Activity
Keyword search on "plus": report each line of the records that contains it.

Data for review
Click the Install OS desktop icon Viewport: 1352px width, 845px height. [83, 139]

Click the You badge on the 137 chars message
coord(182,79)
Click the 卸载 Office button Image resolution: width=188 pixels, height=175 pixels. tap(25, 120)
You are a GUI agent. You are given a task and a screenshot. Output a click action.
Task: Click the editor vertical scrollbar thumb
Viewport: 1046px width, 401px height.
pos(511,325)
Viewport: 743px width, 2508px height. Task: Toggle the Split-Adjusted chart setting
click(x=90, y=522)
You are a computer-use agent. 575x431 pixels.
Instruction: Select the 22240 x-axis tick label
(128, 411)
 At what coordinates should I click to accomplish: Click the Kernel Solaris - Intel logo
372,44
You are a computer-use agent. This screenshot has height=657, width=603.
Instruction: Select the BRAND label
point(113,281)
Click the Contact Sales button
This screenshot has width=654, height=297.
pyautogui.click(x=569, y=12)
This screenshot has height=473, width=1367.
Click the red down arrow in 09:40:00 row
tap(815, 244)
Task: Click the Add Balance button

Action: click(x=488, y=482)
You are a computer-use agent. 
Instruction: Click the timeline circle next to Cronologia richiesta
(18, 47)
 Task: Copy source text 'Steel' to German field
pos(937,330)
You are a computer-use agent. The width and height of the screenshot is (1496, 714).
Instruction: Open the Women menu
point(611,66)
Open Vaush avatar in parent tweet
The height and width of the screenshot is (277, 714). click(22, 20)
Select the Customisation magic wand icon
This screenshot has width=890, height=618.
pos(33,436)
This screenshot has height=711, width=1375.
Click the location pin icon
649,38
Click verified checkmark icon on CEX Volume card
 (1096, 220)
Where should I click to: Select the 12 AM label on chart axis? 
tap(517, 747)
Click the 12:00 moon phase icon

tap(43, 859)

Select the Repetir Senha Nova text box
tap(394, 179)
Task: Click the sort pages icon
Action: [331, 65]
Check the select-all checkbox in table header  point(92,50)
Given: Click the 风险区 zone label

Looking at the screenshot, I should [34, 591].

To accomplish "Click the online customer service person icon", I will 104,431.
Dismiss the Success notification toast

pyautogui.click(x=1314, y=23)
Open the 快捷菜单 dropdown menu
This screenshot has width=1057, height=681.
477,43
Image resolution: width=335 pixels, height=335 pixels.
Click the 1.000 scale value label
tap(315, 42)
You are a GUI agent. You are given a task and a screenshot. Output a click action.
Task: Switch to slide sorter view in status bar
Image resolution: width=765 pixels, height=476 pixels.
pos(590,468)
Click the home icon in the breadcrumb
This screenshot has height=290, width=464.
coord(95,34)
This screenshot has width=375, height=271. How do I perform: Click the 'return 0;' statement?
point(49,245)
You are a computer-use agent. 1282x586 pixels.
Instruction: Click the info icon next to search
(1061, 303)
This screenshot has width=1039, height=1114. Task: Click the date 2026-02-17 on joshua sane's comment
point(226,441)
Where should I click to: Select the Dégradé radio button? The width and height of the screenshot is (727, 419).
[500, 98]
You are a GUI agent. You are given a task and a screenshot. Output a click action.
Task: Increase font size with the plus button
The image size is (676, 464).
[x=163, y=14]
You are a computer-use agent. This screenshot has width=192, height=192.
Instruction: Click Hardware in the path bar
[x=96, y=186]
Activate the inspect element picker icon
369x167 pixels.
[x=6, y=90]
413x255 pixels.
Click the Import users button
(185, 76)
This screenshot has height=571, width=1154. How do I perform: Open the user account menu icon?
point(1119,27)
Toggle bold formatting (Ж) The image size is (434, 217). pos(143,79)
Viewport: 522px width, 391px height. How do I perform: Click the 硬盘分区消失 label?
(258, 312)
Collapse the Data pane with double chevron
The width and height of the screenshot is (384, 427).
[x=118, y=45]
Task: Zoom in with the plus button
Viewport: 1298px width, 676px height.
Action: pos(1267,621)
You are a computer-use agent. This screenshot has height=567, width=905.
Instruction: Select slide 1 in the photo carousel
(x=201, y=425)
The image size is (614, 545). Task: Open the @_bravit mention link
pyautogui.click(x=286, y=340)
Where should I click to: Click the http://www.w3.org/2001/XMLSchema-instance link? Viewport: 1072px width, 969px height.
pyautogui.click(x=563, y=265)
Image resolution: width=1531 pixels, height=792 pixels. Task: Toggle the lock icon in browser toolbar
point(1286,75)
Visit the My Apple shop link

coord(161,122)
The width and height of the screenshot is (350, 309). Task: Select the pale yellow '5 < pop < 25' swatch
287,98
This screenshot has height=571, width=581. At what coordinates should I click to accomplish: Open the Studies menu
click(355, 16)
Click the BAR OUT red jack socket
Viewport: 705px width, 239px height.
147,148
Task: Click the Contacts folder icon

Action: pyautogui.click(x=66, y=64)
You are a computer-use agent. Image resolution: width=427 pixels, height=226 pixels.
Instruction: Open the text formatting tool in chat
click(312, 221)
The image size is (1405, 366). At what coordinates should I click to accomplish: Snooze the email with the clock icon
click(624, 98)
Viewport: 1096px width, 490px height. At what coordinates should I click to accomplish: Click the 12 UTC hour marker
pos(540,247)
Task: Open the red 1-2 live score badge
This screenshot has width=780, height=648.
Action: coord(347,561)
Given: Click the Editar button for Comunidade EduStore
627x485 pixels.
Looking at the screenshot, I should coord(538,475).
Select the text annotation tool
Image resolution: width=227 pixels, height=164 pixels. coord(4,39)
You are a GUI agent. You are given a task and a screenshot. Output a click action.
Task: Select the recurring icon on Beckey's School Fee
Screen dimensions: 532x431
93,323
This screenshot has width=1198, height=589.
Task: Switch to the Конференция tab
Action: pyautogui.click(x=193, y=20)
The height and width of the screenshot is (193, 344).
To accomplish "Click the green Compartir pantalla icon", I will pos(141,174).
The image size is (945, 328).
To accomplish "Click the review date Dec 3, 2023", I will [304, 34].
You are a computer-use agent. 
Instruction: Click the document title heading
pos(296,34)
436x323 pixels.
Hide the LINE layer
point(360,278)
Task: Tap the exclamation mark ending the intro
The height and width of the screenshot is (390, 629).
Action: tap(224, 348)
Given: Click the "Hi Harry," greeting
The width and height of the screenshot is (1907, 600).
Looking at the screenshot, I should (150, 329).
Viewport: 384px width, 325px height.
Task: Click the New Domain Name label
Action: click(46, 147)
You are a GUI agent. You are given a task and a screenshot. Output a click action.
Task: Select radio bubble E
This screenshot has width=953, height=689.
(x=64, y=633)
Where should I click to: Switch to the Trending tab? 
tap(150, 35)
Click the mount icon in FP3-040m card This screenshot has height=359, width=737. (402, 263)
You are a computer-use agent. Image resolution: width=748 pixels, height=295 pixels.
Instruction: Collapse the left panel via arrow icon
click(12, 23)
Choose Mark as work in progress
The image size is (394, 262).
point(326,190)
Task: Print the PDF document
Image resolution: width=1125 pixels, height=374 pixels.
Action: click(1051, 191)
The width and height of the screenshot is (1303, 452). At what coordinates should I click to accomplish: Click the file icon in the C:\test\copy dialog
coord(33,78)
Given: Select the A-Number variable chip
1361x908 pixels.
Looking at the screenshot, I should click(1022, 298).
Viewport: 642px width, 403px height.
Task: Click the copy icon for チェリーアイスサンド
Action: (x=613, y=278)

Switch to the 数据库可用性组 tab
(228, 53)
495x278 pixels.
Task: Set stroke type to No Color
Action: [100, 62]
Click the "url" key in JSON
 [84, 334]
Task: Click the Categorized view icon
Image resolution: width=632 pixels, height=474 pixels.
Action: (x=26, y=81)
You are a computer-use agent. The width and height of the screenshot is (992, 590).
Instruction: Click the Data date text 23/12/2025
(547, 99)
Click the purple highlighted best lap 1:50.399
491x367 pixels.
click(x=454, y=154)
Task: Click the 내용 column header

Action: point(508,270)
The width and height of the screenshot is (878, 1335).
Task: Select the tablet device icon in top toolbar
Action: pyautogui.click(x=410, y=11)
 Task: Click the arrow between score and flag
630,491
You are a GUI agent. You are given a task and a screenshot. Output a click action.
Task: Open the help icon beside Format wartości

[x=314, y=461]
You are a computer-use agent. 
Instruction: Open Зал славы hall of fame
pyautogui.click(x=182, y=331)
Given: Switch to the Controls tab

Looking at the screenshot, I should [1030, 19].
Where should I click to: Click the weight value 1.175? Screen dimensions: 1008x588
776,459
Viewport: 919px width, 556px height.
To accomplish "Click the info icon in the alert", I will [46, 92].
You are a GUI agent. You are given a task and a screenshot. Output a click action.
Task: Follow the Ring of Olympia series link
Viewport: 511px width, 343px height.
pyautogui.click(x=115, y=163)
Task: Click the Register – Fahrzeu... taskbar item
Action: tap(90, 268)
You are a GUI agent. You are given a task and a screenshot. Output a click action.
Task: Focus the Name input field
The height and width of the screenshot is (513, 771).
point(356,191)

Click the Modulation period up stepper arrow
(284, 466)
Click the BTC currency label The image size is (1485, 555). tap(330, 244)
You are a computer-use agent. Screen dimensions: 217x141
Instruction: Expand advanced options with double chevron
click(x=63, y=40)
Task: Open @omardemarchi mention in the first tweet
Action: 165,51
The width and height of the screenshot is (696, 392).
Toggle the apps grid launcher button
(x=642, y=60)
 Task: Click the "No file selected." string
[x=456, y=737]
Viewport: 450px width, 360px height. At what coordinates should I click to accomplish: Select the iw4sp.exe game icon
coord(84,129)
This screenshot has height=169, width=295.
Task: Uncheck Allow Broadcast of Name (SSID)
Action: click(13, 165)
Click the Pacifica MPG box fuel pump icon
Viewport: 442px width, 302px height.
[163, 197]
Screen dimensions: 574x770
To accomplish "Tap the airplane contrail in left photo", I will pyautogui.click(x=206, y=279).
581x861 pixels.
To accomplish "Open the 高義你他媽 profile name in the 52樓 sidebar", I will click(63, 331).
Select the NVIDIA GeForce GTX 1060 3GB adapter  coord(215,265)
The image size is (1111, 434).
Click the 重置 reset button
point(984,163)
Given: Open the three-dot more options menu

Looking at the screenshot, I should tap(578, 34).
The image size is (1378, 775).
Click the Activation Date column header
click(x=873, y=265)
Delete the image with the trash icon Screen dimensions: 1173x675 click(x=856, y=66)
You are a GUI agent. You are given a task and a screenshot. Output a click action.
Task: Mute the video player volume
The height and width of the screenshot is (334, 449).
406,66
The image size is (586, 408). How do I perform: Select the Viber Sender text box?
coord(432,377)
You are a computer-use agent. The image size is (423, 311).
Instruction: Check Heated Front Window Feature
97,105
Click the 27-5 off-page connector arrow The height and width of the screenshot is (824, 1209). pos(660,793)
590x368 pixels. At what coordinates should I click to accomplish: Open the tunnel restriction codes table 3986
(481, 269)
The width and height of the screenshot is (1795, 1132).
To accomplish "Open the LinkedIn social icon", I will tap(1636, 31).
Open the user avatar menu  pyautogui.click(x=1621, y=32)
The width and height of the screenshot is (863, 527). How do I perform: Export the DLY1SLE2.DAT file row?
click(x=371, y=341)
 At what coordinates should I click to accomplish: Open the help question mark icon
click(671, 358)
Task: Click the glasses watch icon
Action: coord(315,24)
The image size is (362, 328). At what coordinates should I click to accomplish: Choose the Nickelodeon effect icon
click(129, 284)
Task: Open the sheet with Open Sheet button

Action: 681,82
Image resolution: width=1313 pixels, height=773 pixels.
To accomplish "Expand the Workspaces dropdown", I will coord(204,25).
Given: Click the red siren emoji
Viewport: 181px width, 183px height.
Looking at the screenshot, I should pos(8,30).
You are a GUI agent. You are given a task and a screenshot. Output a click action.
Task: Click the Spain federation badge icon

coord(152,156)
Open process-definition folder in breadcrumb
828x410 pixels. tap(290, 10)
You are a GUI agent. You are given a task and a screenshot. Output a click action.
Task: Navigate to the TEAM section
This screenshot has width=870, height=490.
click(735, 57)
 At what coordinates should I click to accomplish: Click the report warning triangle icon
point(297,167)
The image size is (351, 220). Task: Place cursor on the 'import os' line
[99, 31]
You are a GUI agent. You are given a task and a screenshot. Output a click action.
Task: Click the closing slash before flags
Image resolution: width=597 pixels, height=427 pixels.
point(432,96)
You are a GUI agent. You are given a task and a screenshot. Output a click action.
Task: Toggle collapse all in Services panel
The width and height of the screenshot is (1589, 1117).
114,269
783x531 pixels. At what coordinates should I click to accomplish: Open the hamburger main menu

Response
Task: Increase font size with the plus button
Task: Zoom in with the plus button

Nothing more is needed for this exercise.